Prime Minister of Kazakhstan Serik Akhmetov visited a specialised centre for registering cars and issuing driving licenses in Astana on Dec. 4. The first centre was opened in September of this year as a pilot project on the order of President Nursultan Nazarbayev. Since the launch of the centre, about 4,000 driving licences have been issued and over 17,000 vehicles registered. Similar centres are operating in Almaty, Karaganda and Aktau and are planned for Taraz, Pavlodar, Petropavlovsk, Taldykorgan and Kyzylorda in the future.
Kazakhstan will gradually reduce Proton carrier rocket launches from the Baikonur Cosmodrome and end them in 2025, an official from Kazkosmos, the country’s National Space Agency, said on Dec. 4. Kazkosmos Deputy Chairman Meirbek Moldabekov said Kazakhstan had signed an agreement with Russia on the reduction. The Proton family of rockets was developed in the 1960s and first launched in 1965. The current model, the Proton-M heavy launch vehicle, was designed to deliver satellites and automatic spacecraft to a near-Earth orbit and outer space. It uses toxic heptyl and nitric oxide as fuel and has been criticised by environmentalists. The Proton series would eventually be replaced by a new launch vehicle known as the Zenit LV, which is currently undergoing an upgrade process that will last until 2018, the official said. But this will not mean the end of Proton launches in 2018, as the Zenit would need to “learn to fly,” he said. According to Moldabekov, the Proton is Baikonur’s “workhorse,” and the port will be useless if Proton operations shut down. Baikonur is the world’s first and largest operational space facility. It launched the first manned spacecraft and the first satellites in history. All of Russia’s manned space missions are now launched from Baikonur, which is under lease to Moscow by the Kazakhstan government until 2050 for an annual fee of US$115 million.
A distillation unit invented in Kazakhstan will be used in the search for life on Mars, said Boris Pilat, one of the authors of the project. According to the scientist, the distillation unit will be used by two Russian expeditions, one to Phobos, a natural satellite of Mars, and one to Ganymede, a satellite of Jupiter. The equipment will be used to demineralise water samples. According to Pilat, mineral impurities could prevent equipment from analysing organic compounds in samples taken during the expedition. The expedition to Phobos is scheduled for 2018 and the Ganymede expedition for 2022. The inventors are planning to present two versions of the distillation unit to their Russian partners. The different versions are required because of the different goals of the two missions. Samples of soil with water will be taken on Phobos, while on Ganymede, the space vehicle will have to drill into ice. The demineralisation technology is based on the use of dialysis. Two semipermeable membranes that release colloid solutions from low-molecular compositions are used in the device. According to Pilat, salt ions will be removed from the solution with the help of an electric field. The scientists are now working on making the device smaller. They have already reached an acceptable size, but their Russian colleagues think that it would be perfect if the device was the size of a matchbox. The invention has been patented in Kazakhstan.

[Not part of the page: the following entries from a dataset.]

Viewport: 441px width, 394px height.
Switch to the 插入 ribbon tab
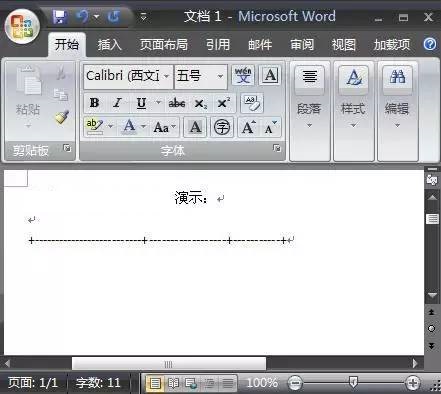point(110,45)
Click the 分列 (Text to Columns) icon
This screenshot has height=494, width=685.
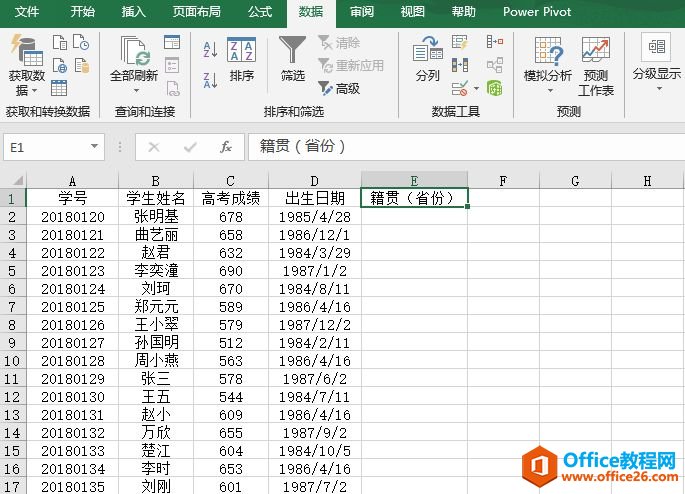point(427,60)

Kazkosmos and Roskosmos, the national space agencies of Kazakhstan and Russia, have agreed to develop a programme of further cooperation to 2030, including the development of joint projects at the Kazakhstan-based Baikonur Cosmodrome. The agreement was reached during the visit of Oleg Ostapenko, head of Roskosmos, to Astana on Nov. 26. In particular, the two sides dwelt on launching a KazSat-3 communications satellite in 2014. They also broached the subject of launching KazEoSat-1, a remote sensing satellite, in 2014. Baikonur is closer to the equator than other launch sites, a situation that facilitates geostationary orbit or orbits less inclined to reach the International Space Station (ISS). This privileged geographic placement enables the launch of more significant payloads. The cosmodrome has been rented out to Moscow since 1994 for an annual fee of US$115 million. The surrounding town accommodates over 70,000 people, 37 percent of whom are Russian citizens. About 4,000 Russians live in Kazakhstan almost permanently on business trips to facilitate space launches. The town budget receives over 1 billion roubles a year from the Russian federal budget. Roskosmos spent over US$33.3 million in 2012 to maintain infrastructure and space facilities at the cosmodrome.